7. Grand-Scale Indoor-Outdoor Living
Outdoor living areas are great for extending the perceived square footage of a home, and although large houses like these certainly don’t need “virtual” square footage, the fact is that they are often situated on larger parcels of land and make use of that space with extensive decks and/or patios. The patio may surround a pool or incorporate an outdoor kitchen with entertaining space, and the deck may meander off the back of house in multilevel fashion, incorporating a roof-covered outdoor kitchen and sitting/dining area, as well as various conversation or entertainment sections.
Outdoor living areas are typically an integral part of the luxury home experience. This Great Room in a stylized Craftsman/Arts & Crafts home delivers that experience in spades as the wall of sliding glass doors (top) opens onto the covered rear patio (bottom), blurring the lines between indoor and outdoor living space (Plan #101-1874).
8. Its All in the (Interior and Exterior Trim) Details
Larger homes tend to be more expensive, and this leads naturally to more money spent on finishing materials and attention to detail. So on the outside you will see, depending on the architectural style, extensively trimmed-out windows with shutters; exposed, sometimes carved, rafter tails and outriggers; timber-framed gable ends; mixtures of decorative siding materials; stone and brick accents; and more. On the inside expect wainscoting, crown molding, lots of wood floors, built-in features like bookcases and entertainment units, bars, fireplaces with beautiful mantels, decorative coffered, tray, and other ceilings, and more.
This foyer in a 4100-sq.-ft., 4-bedroom, 3.5-bath Shingle/Craftsman style home displays a taste of the level of trim detail you might expect in a large luxury home: wainscoting, crown molding, wide window and door casings, substantial base trim, beautiful hardwood floors, and more (Plan #115-1465).
9. Ceilings That Soar
The trend in recent years in housing – even in modest-size houses – has been to go higher than the previous norm of 7.5 to 8 feet tall in ceiling height. High ceilings make the interior feel more voluminous, even in smaller house floor plans. But in large houses, high ceilings are de rigueur. Expect to find 10-foot-high or more ceilings, as well as vaulted, or cathedral, ceilings and two-story-tall rooms such as foyers and Great Rooms.

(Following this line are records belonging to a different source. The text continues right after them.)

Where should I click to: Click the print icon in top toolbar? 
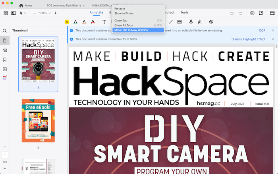(x=252, y=13)
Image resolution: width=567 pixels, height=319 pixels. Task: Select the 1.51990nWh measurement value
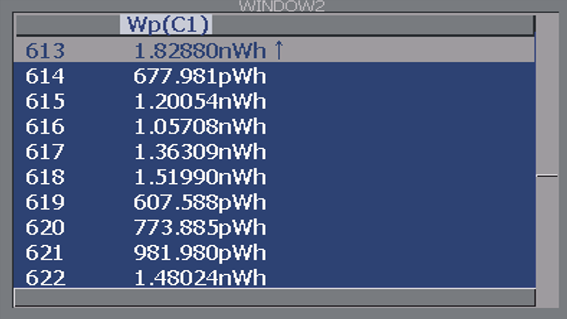click(x=200, y=177)
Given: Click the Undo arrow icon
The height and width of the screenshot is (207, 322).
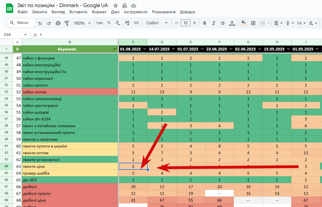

Vaulted ceilings – here a 2-story-tall cathedral ceiling in the Great Room of a 5-bedroom, 5.5-bed Rustic-type luxury home – are not uncommon in houses that are 4000 sq. ft. or larger. In a 2-story home, there may be a loft area or balcony with a railing or half wall that looks down on the open area (Plan #202-1017).
10. Luxurious Laundry
Roomy laundry rooms, with cabinetry, sinks, and space for sorting, folding, ironing, and hanging – and maybe even an integrated mudroom – are another welcome side effect of living in a luxury home of 4000 sq. ft. or more. The weekly or semi-weekly (in some large-family cases daily!) chosre becomes less of a chore when you have enviable surroundings in which to work. And a mudroom, even if its not in the laundry area, is just a must-have when theres kids going in and out all day.
With plenty of space for doing laundry and cabinetry for storing way more than just washer and dryer supplies, this laundry room in a luxuriously large Contemporary style home shows what you can expect from the extra room available in a 4000+-sq.-ft. house (Plan #202-1001).
Large houses in the 4000-to-4500-square-foot range are not for everyone, to be sure, but if you have a large family, like to entertain friends and family, or just have the wherewithal to spoil yourself, one of these home may be just the ticket for you.